Gala memasuki coffee shop miliknya dengan langkah gontai. Dodi yang sedang duduk santai menyambut dengan antusias.

“Gimana, Ga? Katakan cintanya sukses?”

“Sukses,” jawab Gala lesu.

“Congrats, Bro! Tapi, kok, lesu?”

“Sukses diamuk yang benar.”

Dodi seketika terbahak mendengar jawaban Gala. Laki-laki bernama lengkap Galaksi Mahendra itu lalu duduk di samping sahabat yang juga rekan kerjanya tersebut.

“Kamu nekat, pantesan diamuk.”

“Gak nekat nanti keburu pergi lagi. Bisa lebih parah kalau sampai diambil orang.”

“Termasuk kuat, loh, ini. Memendam rasa sekian lama dan baru diungkapkan.”

Gala mengangguk sambil menatap layar ponsel. Matanya tidak beranjak dari I*******m atas nama Titania Pangesti. Wanita yang sudah memporak-porandakan hatinya sejak satu setengah tahun yang lalu, saat dirinya masih menjadi mahasiswa baru.

“Beda kayanya jatuh cinta kali ini, Ga? Tapi lebih ke arah positif, sih.”

“Iya, udah lama hatiku mati karena pengkhianatan itu,” tutur Gala mengingat saat menyesakkan lima tahun yang lalu. Mantan kekasih yang ia harapkan menjadi istrinya ternyata berselingkuh hanya karena ia belum menjadi pengusaha sukses.
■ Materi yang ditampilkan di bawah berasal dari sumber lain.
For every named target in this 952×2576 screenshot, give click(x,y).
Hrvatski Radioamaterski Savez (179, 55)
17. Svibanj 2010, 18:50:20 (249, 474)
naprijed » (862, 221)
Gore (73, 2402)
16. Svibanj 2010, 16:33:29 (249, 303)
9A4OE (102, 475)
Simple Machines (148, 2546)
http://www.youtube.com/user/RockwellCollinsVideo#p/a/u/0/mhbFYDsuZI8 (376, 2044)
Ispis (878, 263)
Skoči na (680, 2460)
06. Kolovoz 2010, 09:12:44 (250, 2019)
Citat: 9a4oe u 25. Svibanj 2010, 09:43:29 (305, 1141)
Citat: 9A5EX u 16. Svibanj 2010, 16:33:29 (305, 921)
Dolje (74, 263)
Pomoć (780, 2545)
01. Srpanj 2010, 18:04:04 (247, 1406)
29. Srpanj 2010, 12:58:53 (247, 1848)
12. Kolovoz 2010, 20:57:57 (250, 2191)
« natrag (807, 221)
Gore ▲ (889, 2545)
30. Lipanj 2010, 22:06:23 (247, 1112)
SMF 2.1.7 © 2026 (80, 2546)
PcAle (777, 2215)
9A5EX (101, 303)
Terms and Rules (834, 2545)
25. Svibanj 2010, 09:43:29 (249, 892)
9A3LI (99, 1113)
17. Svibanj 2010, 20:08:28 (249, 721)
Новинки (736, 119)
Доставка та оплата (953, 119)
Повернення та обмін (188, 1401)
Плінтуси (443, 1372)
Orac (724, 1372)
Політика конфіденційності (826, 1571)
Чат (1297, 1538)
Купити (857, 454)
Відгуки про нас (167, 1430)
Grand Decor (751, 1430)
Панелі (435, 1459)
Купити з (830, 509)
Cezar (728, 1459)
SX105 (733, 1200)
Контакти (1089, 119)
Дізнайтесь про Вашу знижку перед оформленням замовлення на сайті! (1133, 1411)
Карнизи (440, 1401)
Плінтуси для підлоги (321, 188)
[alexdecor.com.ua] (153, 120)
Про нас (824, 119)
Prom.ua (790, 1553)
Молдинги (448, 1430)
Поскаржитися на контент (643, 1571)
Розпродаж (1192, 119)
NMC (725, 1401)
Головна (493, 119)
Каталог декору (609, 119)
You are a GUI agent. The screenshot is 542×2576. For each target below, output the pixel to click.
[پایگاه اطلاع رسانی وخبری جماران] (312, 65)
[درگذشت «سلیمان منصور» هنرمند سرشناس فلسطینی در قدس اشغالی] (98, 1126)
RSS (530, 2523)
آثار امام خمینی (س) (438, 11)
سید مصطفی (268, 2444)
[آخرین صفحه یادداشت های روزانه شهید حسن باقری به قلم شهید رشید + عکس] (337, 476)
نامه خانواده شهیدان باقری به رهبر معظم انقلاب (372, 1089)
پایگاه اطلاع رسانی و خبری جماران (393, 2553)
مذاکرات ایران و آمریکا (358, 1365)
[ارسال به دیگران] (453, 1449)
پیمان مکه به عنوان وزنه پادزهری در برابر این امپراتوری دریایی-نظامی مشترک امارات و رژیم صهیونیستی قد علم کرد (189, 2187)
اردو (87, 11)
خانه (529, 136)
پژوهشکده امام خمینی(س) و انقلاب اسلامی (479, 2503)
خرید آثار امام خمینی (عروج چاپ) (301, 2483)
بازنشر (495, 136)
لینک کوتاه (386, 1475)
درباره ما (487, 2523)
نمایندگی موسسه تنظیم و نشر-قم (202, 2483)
“Kejar terus bu dosen. Gak ada peraturan mahasiswa dilarang nikahin dosen.”

“Iyalah, jelas. Yang ada itu dilarang nikahin mahasiswi satu kampus.”

“Masa?” tanya Dodi terkejut.

“Bayangin aja, nikahin satu orang aja katanya penuh perjuangan, apalagi satu kampus. Sanggup?”

“Biasa, ae, Bos.”

Gala dan Dodi pun terbahak bersama. Mahasiswa semester empat itu kembali membuka Instagramnya. Ada story terbaru dari Tita. Gala segera membukanya. Terlihat unggahan foto dosen muda dengan baju lengan panjang berwarna kuning dan rok plisket biru navy tersebut yang sedang duduk di tepi kolam renang. Ia menyandarkan punggung dan kepalanya di tiang. Wajahnya tampak sendu.

Gala membaca dengan saksama tulisan yang tertera di foto tersebut.

Hari ini masih nano-nano. Kapan aku mendapatkan rasa yang manis saja?

“Jika kamu menikah denganku, Titania.”